As I understand it, there are two products:

  1) Basic C++ is "bundled" with Tornado, and includes:
      + C++ global constructors/destructors
      + name demangling for shells
      + g++
      + VxGDB with C/C++ mixed

  2) Unbundled "Wind Foundation Classes" which includes
      + iostream library and classes for C++
      + Rogue Wave tools.h++ classes
      + Booch classes
      + wrapper classes for system `objects' like semaphores, queues, tasks

The hint was that WFC would cost about $4K-5K for conventional projects
licensed sites.

Following are my notes from a half-day seminar.


Summary from Wind River Systems seminar on Tornado, 25 October
--------------------------------------------------------------

o Product ("Tornado") includes;
  - target: VxWorks kernel 5.3
  - target: Debug Agent
  - target: C++ global constructors/destructors
  - host+target: name demangling for shells
  - host: GNU tools including g++
  - host: GUI to VxGDB ("CrossWind") with C/C++/Assembler mixed; can debug
  	system/interrupt code 
  - host: GUI to build VxWorks ("WindConfig")
  - host: GUI control panel ("Launcher") to manage everything, also has WWW,
  	email, ftp goodies
  - host: Target Server: this is one-to-one with debug agent on each target
  	board; all host tools attach/detach to it (this is a daemon,
  	logically on machine with serial port)
  - host: GUI to shell ("Browser") tailored to system `objects'
  
o Unbundled products:

  - Wind Foundation Classes
      + iostream library and classes for C++
      + Rogue Wave tools.h++ classes
      + Booch classes
      + wrapper classes for system `objects' like semaphores, queues, tasks
  
  - VxMP, VxVMI, WindView, VxWindows (X on target)

o General Comments

Three new API's are opened up:
  - WDB: Target Server to Debug Agent; very primitive, but can get at
  	kernel as early as usrInit.c
  - WTX: tool to Target Server
  - Inter-tool events
  
All of the above have C/C++/Tcl bindings.  All GUI above built in Tcl
so you have the source.

There is a hidden daemon called the Registry.  Each Target Server knows
the user (UID) and the Registry enforces max users per license.  So
you have one Registry per project managing all the Target Server/Debug
Agent pairs.  *Claim* is that a given user managing multiple targets only
gets charged once.  Uses FlexLM floating scheme.
 
The basic gimmick is that the shell, the loader (ld/unld) and the
symbol table can be deleted from the kernel.  It is completely faked on
the host end, which resolves symbols to addresses and caches the symbol
table and all of memory, doing only absolute reads/writes to the debug
agent.  You can still keep the target versions, but no interlock if you use
both.  (NOTE: EPICS depends on symbol table on target.)  The host-based
shell *is* reentrant.

When you boot, if target shell not present, a vestigial startup.cmd 
switches to await attachment from some host.

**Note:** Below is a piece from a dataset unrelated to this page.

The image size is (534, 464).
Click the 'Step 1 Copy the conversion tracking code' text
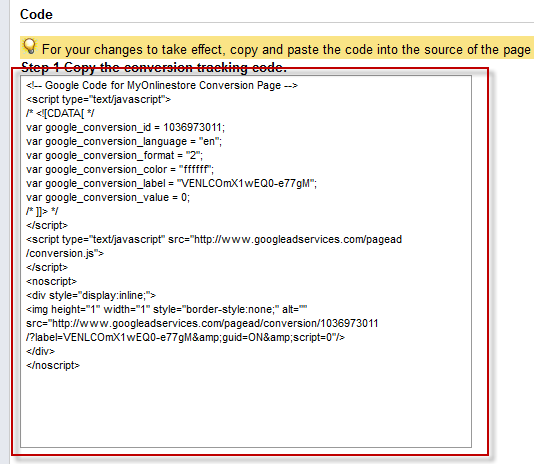coord(154,67)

Connections via serial, Ethernet, ICE, whatever are private to target server
and debug agent, giving some independence.

Tcl tools were very "cute" and had lots of drag-and-drop both intra- and
some inter-.  Even "spy" looked good.  For new customers, some of these
things will definitely shorten the learning curve.  Most of the benefits
accrue to short-term (time-to-market) industrial projects and especially
to users of embedded cpus with very limited RAM and connectivity (unlike
our typical VME boards).

No real technical improvements in kernel.  VxWorks 5.3 does not have
*all* of real-time POSIX yet.

MicroWorks seems to have disappeared.